### Obiettivo del compito
Scrivi il seguito del testo sulla Missione Arcobaleno, cominciando subito dopo la sua ultima frase.

### Testo estratto
★ ★ ★ ★ ★ ★ ★
Prendendo atto della vastità delle proporzioni dell’emergenza e della debolezza del tessuto socio-economico nel quale stava avvenendo, caratterizzato da “forti carenze di infrastrutture primarie” (Dossier Protezione Civile), si decise per un’azione che si imperniasse nelle consolidate relazioni bilaterali con l’Albania. In un primo momento (almeno dalla prima presentazione esposta dal Ministro dell’Interno Iervolino) sembrava che la Missione Arcobaleno dovesse limitarsi ad un ruolo di coordinamento istituzionale (Protezione civile e Prefetture), sotto la guida del Ministero dell’Interno e del Ministero della Sanità, per l’accoglienza di 25.000-30.000 profughi nel territorio italiano. Tuttavia le dimensioni dell’esodo instradarono il Governo verso l’ipotesi di una raccolta fondi privata, la cui gestione sarebbe stata attribuita ad un esperto esterno, figura immediatamente individuata nel Prof. Vitale.
★ ★ ★ ★ ★ ★ ★
### Dati del compito

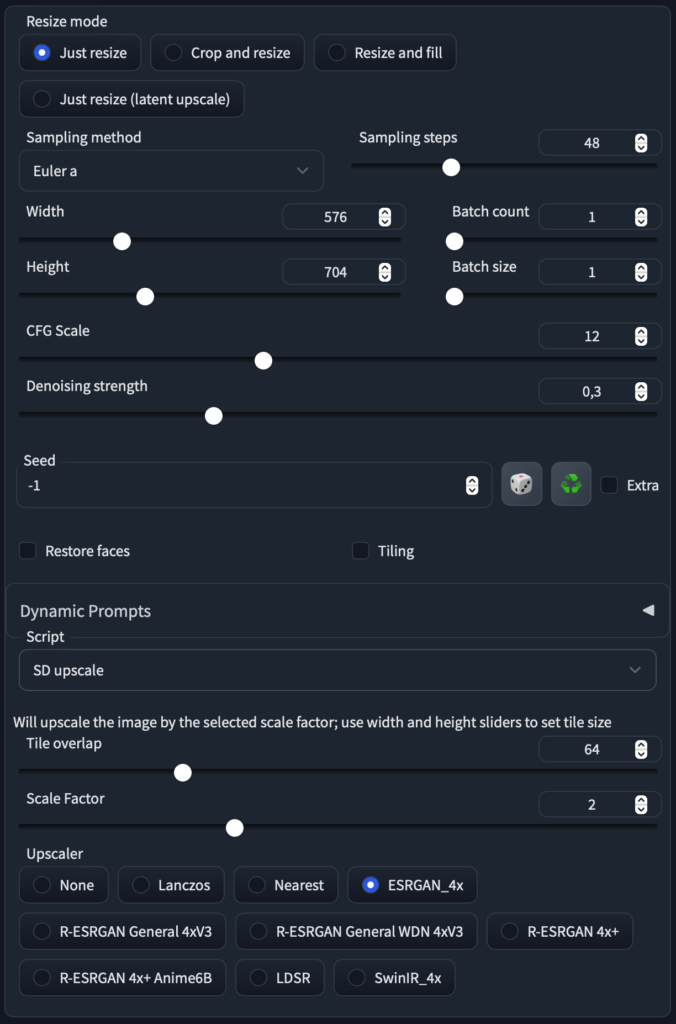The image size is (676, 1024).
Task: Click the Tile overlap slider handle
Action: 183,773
★ ★ ★ ★ ★ ★ ★
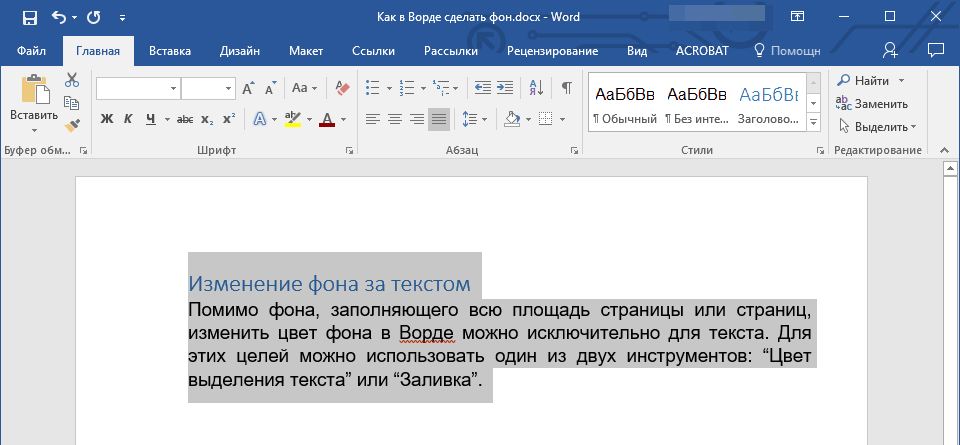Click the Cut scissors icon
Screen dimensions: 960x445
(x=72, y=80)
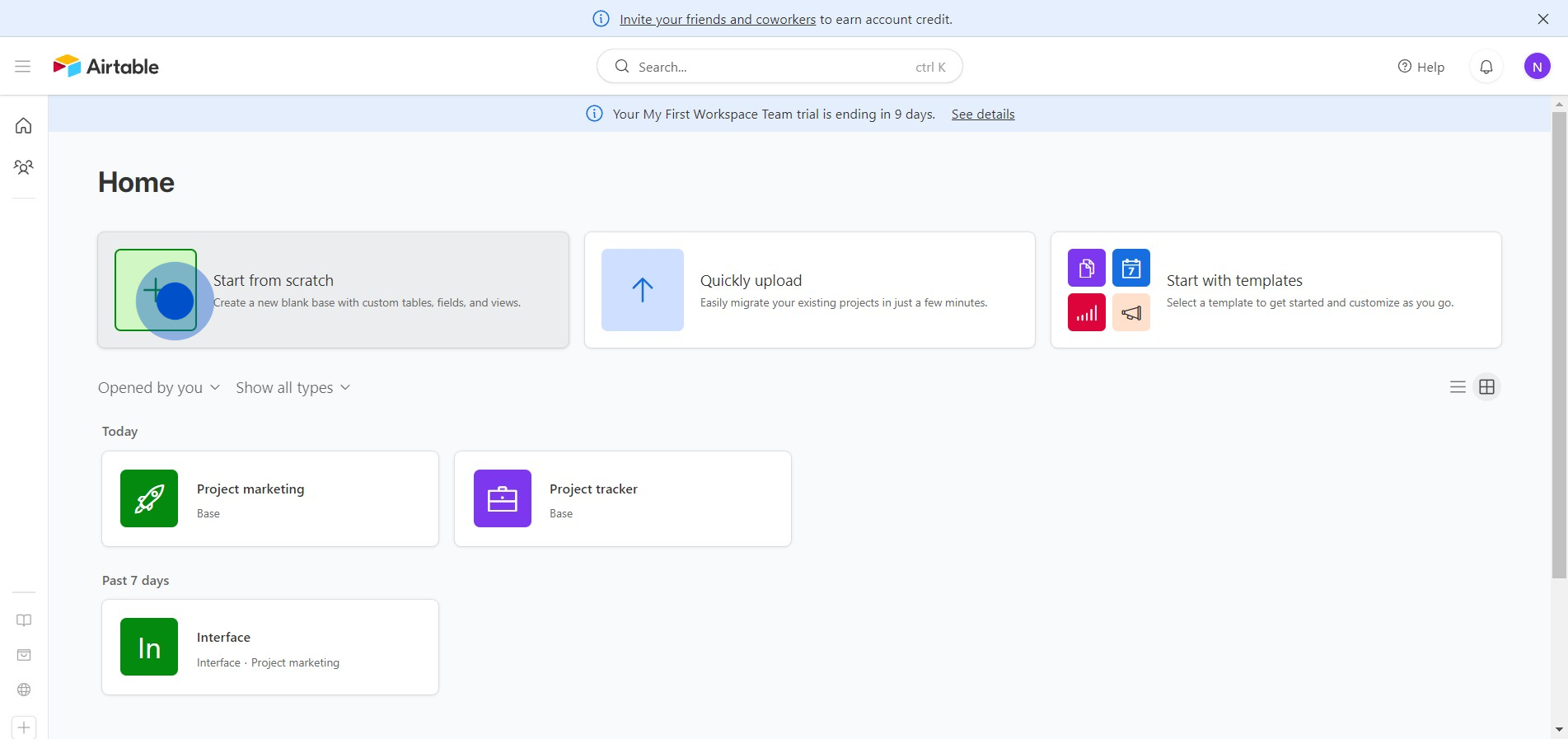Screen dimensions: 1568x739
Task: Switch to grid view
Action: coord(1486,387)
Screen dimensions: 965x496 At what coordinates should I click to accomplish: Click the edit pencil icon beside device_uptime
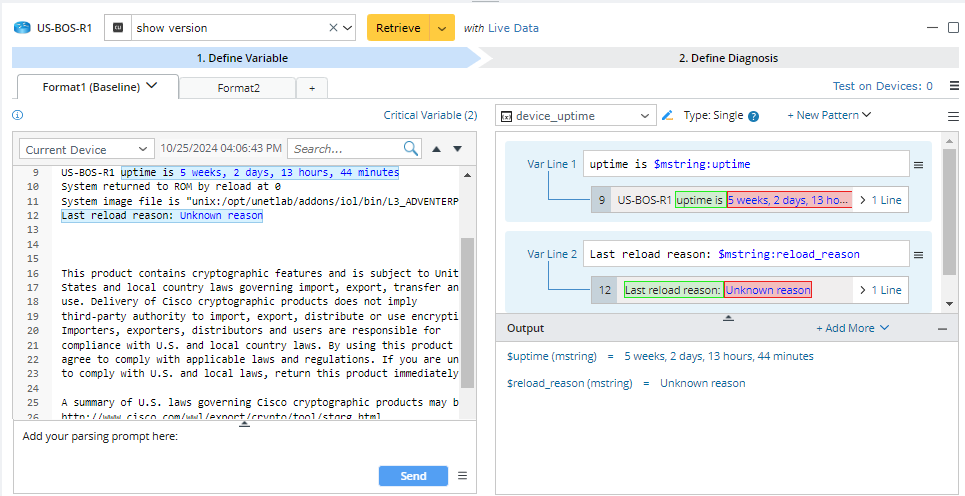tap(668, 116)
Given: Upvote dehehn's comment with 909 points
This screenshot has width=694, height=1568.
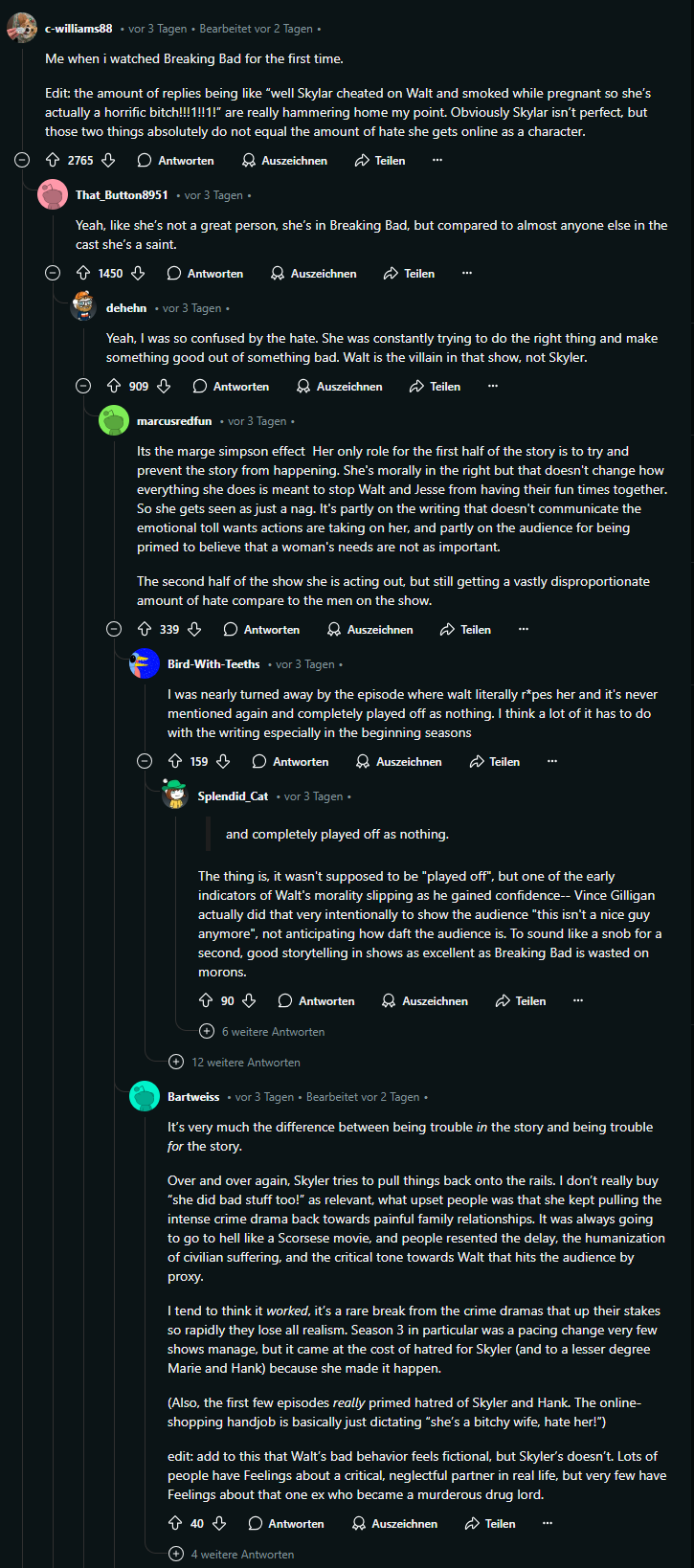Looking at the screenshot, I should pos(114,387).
★ ★ ★ ★ ★ ★ ★
### Risultato del compito
La campagna di sottoscrizione fu imponente e accompagnata da un lato dalla grande solidarietà degli italiani, dall’altro da forti proteste provenienti dalla società civile, soprattutto quella di matrice pacifista, la quale obiettava l’incoerenza dell’azione di Governo.

Con la missione circa 5.000 kosovari furono trasferiti dalla Iugoslavia alla ex-base Nato Comiso di in Sicilia dove alloggiarono in quelli che furono gli alloggi dei soldati americani che vi stanziarono durante la guerra fredda.

Lo scandalo scoppiò dopo un servizio di Striscia la Notizia effettuato dagli inviati Fabio e Mingo ed un articolo pubblicato dal Corriere della Sera e ripreso dal settimanale Panorama, che denunciò furti e sprechi nell’ambito della missione Arcobaleno pubblicando un’ampia inchiesta il 20 agosto 1999. Ciò diede vita ad un’indagine guidata dall’allora pubblico ministero Michele Emiliano, che portò al rinvio a giudizio di 19 delle 24 persone coinvolte nelle indagini.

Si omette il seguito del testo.